Task
Without the pictures, give every record again exactly.

Stored data
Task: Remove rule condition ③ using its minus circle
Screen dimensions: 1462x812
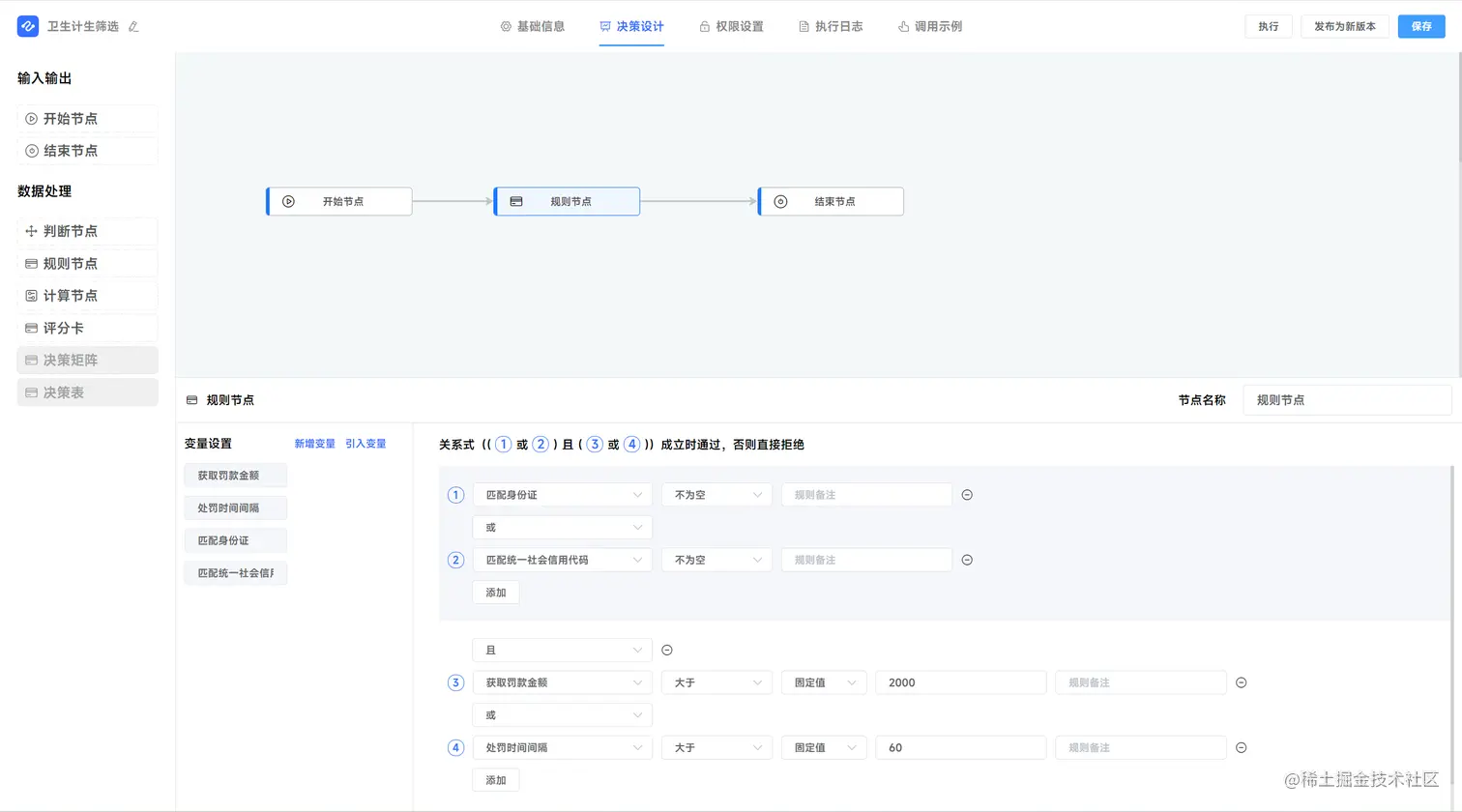Action: tap(1241, 682)
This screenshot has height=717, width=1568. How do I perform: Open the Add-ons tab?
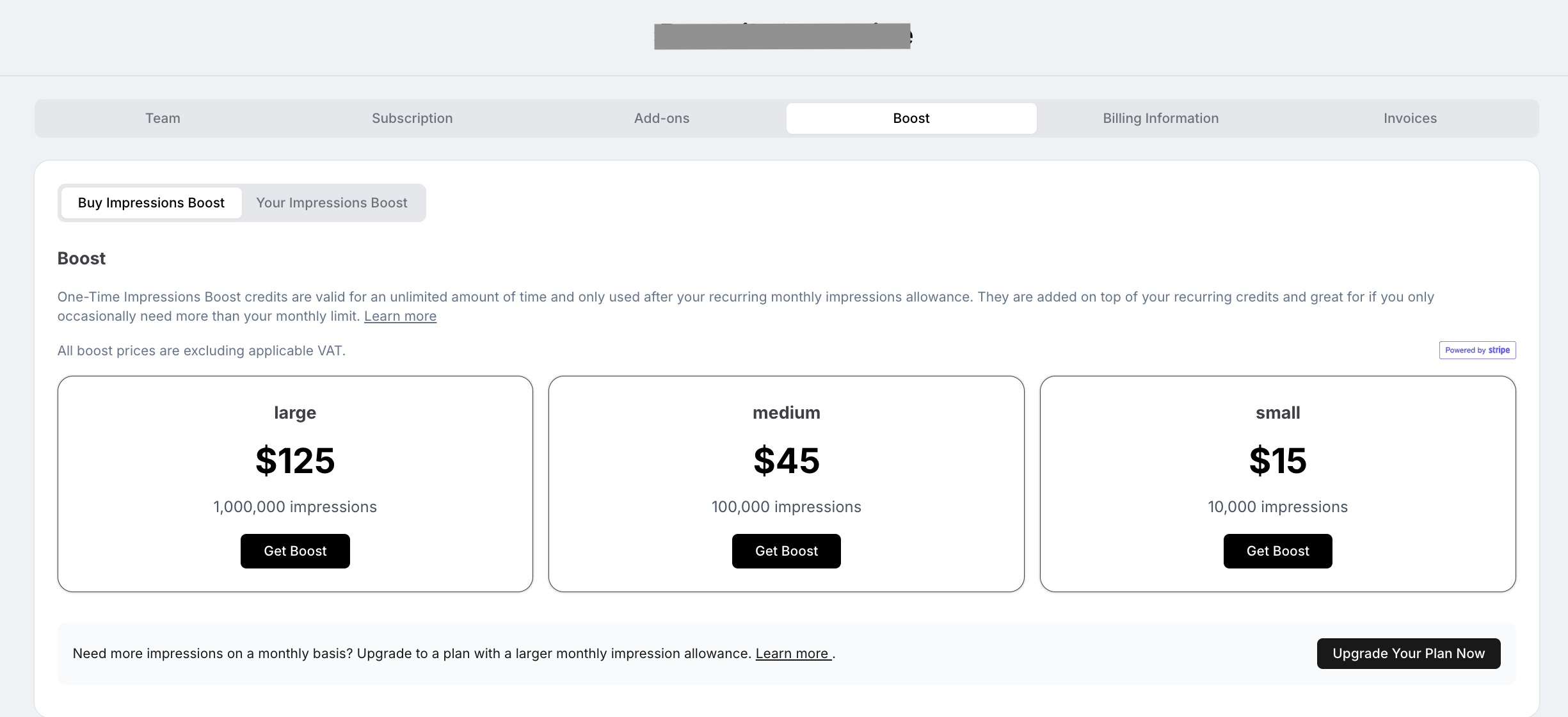(661, 118)
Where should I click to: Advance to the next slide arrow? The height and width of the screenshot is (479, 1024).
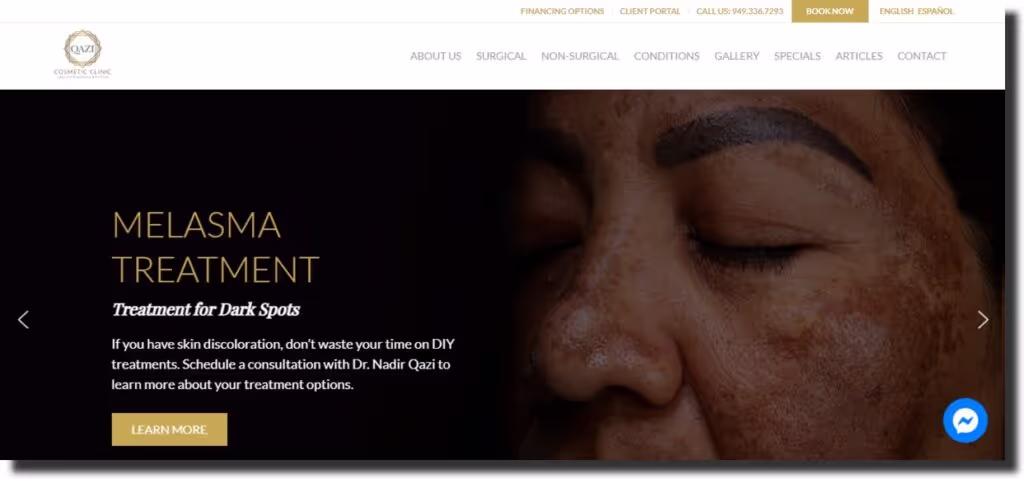(983, 320)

Final answer
Task: Remove rule condition ③ using its minus circle
Screen dimensions: 1462x812
Action: tap(1241, 682)
This screenshot has height=717, width=1568. How do I perform: Open the Add-ons tab?
(661, 118)
Where should I click to: Advance to the next slide arrow? The height and width of the screenshot is (479, 1024).
(983, 320)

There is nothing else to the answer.